Transformation Troubleshooting
What do you do if you come to the lab the next morning and there are no colonies?
- First, check to make sure the bacteria you used were not too old and that it hadn’t been thawed before. (Be sure to always check beforehand, too, so that this is not a recurring problem).
- If you used new bacteria, you may want to run your DNA on an agarose gel to make sure it hasn’t been degraded by contaminating nucleases.
- Make sure the water bath is at the correct temperature. Heat shocking the bacteria is very important, as this step facilitates the uptake of DNA by bacteria. Sometimes, although a water bath is set to the right temperature, the water will not actually be the right temperature. Use multiple thermometers to check.
- Make sure the LB-agar plates are not out-of-date.
- Check to see that the SOC medium is not contaminated with bacteria.

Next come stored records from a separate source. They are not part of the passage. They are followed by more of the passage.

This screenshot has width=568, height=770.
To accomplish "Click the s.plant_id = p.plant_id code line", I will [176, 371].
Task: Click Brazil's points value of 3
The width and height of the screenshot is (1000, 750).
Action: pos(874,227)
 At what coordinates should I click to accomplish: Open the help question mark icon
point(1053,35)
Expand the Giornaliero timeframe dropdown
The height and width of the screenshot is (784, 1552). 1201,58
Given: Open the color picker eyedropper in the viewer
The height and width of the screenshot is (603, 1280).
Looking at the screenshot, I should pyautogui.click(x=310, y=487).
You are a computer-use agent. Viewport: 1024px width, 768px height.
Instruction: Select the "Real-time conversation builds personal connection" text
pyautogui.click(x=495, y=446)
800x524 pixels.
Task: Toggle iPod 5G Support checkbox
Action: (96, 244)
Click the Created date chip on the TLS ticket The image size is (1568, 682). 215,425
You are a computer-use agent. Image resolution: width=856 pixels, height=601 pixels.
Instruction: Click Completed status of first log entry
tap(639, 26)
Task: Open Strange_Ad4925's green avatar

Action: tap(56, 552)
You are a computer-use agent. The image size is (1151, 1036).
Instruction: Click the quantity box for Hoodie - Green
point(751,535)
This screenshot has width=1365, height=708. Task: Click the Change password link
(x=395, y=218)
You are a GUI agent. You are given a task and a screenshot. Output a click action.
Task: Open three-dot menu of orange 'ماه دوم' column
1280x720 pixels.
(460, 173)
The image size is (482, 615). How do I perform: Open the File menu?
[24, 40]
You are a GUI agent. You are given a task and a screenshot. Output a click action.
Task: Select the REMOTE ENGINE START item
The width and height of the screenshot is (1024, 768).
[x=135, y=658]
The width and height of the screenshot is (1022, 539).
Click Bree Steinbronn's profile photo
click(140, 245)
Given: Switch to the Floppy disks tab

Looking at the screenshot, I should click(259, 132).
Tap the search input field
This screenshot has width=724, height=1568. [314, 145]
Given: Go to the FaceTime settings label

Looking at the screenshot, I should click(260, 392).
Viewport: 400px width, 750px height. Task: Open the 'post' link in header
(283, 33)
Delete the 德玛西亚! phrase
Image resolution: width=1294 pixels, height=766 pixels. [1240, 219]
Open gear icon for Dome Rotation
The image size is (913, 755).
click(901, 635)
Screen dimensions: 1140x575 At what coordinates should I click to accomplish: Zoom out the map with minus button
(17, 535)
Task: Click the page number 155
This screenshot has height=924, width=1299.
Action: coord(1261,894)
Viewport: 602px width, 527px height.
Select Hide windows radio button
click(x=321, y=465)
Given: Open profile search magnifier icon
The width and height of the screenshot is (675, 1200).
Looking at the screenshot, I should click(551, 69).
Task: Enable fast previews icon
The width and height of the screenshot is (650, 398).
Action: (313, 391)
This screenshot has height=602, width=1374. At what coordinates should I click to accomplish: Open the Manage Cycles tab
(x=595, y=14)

DNA Methylation and Bacterial Transformation
One of the major reasons that researchers transform bacteria is to amplify enough DNA for restriction digestions and cloning. Restriction digestions are enzymatic reactions where nucleases cleave specific DNA sequences. However, selecting the right strain of bacteria is critical if you are transforming for this purpose. Some strains of E. coli will methylate specific sequences of DNA and these methylations will block the ability of restriction enzymes to cleave DNA at that location. To resolve this issue, researchers have created E. coli strains that are defective in DNA methylation. These strains, usually marked as dam-/-, dcm-/-, will help you clone your DNA if you need to use a methylation-sensitive restriction enzyme.
Good Luck
Bacterial transformation with DNA is a common, but very important, tool for molecular biology. Mastering this technique can save a lot of time and frustration, as well as avoid delays in starting real experiments.